The reply must return each line of the data exactly.

_Material for the task_
^^^^^^^^
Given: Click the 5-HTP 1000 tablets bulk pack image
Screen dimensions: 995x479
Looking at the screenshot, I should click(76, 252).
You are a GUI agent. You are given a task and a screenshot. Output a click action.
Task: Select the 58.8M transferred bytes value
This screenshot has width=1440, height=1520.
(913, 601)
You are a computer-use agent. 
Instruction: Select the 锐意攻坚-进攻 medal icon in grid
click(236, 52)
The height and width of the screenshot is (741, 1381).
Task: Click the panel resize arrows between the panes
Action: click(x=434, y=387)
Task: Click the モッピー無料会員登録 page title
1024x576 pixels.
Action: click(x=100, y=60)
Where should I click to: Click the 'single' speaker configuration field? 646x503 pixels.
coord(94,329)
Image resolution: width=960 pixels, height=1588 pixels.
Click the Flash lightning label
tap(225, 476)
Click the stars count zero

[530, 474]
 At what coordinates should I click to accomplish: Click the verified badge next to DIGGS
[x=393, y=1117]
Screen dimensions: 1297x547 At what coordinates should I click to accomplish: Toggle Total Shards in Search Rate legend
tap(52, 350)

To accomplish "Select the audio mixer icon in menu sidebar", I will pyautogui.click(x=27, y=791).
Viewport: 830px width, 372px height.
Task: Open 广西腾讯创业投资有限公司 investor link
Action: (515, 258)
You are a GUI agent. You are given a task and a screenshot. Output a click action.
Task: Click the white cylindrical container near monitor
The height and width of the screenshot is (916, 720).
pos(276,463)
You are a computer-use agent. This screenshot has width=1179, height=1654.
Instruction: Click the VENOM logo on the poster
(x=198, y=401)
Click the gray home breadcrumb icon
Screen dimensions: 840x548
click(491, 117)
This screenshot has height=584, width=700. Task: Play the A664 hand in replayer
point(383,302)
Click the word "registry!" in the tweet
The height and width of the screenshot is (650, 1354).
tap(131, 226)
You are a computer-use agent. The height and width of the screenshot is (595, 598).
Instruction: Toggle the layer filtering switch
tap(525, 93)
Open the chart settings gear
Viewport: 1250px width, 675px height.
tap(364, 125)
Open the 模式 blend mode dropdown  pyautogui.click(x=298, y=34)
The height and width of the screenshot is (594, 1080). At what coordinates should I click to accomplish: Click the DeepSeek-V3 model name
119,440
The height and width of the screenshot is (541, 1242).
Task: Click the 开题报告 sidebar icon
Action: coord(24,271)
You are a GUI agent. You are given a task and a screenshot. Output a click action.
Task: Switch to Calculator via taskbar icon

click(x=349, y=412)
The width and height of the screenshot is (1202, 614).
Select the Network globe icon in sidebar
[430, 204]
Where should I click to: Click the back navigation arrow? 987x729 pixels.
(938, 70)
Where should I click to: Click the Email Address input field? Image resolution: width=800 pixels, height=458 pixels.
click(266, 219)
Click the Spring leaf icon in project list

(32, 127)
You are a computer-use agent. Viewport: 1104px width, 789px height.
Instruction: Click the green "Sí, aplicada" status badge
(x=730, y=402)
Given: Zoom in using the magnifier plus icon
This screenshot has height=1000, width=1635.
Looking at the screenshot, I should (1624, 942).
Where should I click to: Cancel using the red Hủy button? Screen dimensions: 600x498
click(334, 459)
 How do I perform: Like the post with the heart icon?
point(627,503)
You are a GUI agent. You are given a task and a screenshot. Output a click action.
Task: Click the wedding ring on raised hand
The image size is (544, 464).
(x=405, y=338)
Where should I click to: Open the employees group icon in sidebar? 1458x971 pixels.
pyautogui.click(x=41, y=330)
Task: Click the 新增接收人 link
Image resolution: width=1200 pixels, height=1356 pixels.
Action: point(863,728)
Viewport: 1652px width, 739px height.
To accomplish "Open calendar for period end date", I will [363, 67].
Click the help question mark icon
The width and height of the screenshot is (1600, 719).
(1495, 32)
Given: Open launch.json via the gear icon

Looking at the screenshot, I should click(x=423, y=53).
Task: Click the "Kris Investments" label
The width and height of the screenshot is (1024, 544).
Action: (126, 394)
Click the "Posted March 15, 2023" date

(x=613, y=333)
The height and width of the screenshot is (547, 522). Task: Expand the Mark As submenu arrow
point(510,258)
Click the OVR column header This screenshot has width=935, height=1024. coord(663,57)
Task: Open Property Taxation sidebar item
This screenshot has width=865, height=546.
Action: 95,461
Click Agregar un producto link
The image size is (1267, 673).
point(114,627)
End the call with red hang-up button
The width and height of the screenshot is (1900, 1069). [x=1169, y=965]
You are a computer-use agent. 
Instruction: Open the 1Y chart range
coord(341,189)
^^^^^^^^
_Result of the exercise_
Given: Click the 5-HTP 1000 tablets bulk pack image
Screen dimensions: 995x479
Looking at the screenshot, I should click(76, 252).
You are a GUI agent. You are given a task and a screenshot. Output a click action.
Task: Select the 58.8M transferred bytes value
This screenshot has width=1440, height=1520.
(913, 601)
You are a computer-use agent. 
Instruction: Select the 锐意攻坚-进攻 medal icon in grid
click(236, 52)
The height and width of the screenshot is (741, 1381).
Task: Click the panel resize arrows between the panes
Action: click(x=434, y=387)
Task: Click the モッピー無料会員登録 page title
1024x576 pixels.
Action: click(x=100, y=60)
Where should I click to: Click the 'single' speaker configuration field? 646x503 pixels.
coord(94,329)
Image resolution: width=960 pixels, height=1588 pixels.
Click the Flash lightning label
tap(225, 476)
Click the stars count zero

[530, 474]
 At what coordinates should I click to accomplish: Click the verified badge next to DIGGS
[x=393, y=1117]
Screen dimensions: 1297x547 At what coordinates should I click to accomplish: Toggle Total Shards in Search Rate legend
tap(52, 350)

To accomplish "Select the audio mixer icon in menu sidebar", I will pyautogui.click(x=27, y=791).
Viewport: 830px width, 372px height.
Task: Open 广西腾讯创业投资有限公司 investor link
Action: (515, 258)
You are a GUI agent. You are given a task and a screenshot. Output a click action.
Task: Click the white cylindrical container near monitor
The height and width of the screenshot is (916, 720).
pos(276,463)
You are a computer-use agent. This screenshot has width=1179, height=1654.
Instruction: Click the VENOM logo on the poster
(x=198, y=401)
Click the gray home breadcrumb icon
Screen dimensions: 840x548
click(491, 117)
This screenshot has height=584, width=700. Task: Play the A664 hand in replayer
point(383,302)
Click the word "registry!" in the tweet
The height and width of the screenshot is (650, 1354).
tap(131, 226)
You are a computer-use agent. The height and width of the screenshot is (595, 598).
Instruction: Toggle the layer filtering switch
tap(525, 93)
Open the chart settings gear
Viewport: 1250px width, 675px height.
tap(364, 125)
Open the 模式 blend mode dropdown  pyautogui.click(x=298, y=34)
The height and width of the screenshot is (594, 1080). At what coordinates should I click to accomplish: Click the DeepSeek-V3 model name
119,440
The height and width of the screenshot is (541, 1242).
Task: Click the 开题报告 sidebar icon
Action: coord(24,271)
You are a GUI agent. You are given a task and a screenshot. Output a click action.
Task: Switch to Calculator via taskbar icon

click(x=349, y=412)
The width and height of the screenshot is (1202, 614).
Select the Network globe icon in sidebar
[430, 204]
Where should I click to: Click the back navigation arrow? 987x729 pixels.
(938, 70)
Where should I click to: Click the Email Address input field? Image resolution: width=800 pixels, height=458 pixels.
click(266, 219)
Click the Spring leaf icon in project list

(32, 127)
You are a computer-use agent. Viewport: 1104px width, 789px height.
Instruction: Click the green "Sí, aplicada" status badge
(x=730, y=402)
Given: Zoom in using the magnifier plus icon
This screenshot has height=1000, width=1635.
Looking at the screenshot, I should (1624, 942).
Where should I click to: Cancel using the red Hủy button? Screen dimensions: 600x498
click(334, 459)
 How do I perform: Like the post with the heart icon?
point(627,503)
You are a GUI agent. You are given a task and a screenshot. Output a click action.
Task: Click the wedding ring on raised hand
The image size is (544, 464).
(x=405, y=338)
Where should I click to: Open the employees group icon in sidebar? 1458x971 pixels.
pyautogui.click(x=41, y=330)
Task: Click the 新增接收人 link
Image resolution: width=1200 pixels, height=1356 pixels.
Action: point(863,728)
Viewport: 1652px width, 739px height.
To accomplish "Open calendar for period end date", I will [363, 67].
Click the help question mark icon
The width and height of the screenshot is (1600, 719).
(1495, 32)
Given: Open launch.json via the gear icon

Looking at the screenshot, I should click(x=423, y=53).
Task: Click the "Kris Investments" label
The width and height of the screenshot is (1024, 544).
Action: (126, 394)
Click the "Posted March 15, 2023" date

(x=613, y=333)
The height and width of the screenshot is (547, 522). Task: Expand the Mark As submenu arrow
point(510,258)
Click the OVR column header This screenshot has width=935, height=1024. coord(663,57)
Task: Open Property Taxation sidebar item
This screenshot has width=865, height=546.
Action: 95,461
Click Agregar un producto link
The image size is (1267, 673).
point(114,627)
End the call with red hang-up button
The width and height of the screenshot is (1900, 1069). [x=1169, y=965]
You are a computer-use agent. 
Instruction: Open the 1Y chart range
coord(341,189)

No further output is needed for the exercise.